TASK STATEMENT. If a line of the records contains the word "dimensions", list it.

----- RECORDS FOR THIS EXERCISE -----

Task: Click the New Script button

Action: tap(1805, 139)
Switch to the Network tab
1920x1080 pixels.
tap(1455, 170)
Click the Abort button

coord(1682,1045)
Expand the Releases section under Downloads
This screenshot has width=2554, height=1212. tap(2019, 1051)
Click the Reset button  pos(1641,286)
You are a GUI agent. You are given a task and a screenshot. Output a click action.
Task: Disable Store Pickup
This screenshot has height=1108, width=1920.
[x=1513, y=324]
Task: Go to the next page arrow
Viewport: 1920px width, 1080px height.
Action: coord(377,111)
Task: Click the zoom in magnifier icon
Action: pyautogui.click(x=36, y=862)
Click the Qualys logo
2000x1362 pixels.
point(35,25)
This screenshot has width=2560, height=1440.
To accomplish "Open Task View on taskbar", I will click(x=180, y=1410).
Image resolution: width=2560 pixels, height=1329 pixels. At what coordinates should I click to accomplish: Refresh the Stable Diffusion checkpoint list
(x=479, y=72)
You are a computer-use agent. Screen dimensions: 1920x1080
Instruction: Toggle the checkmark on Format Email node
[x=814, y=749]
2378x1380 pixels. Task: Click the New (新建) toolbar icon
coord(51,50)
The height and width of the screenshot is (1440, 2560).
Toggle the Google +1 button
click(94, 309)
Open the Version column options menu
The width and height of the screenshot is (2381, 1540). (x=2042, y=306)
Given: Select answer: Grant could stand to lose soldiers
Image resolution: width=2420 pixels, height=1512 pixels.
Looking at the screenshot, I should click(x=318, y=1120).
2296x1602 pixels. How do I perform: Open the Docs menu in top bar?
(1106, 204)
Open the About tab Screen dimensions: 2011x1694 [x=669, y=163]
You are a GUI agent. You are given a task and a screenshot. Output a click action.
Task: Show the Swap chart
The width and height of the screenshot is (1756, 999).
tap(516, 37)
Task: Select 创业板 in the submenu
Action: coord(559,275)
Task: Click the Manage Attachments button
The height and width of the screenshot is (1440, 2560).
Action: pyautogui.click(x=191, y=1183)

-----

RESULT BELOW.
You are a computer-use agent. Screen dimensions: 1920x1080
Open the About tab Screen dimensions: 2011x1694 [x=669, y=163]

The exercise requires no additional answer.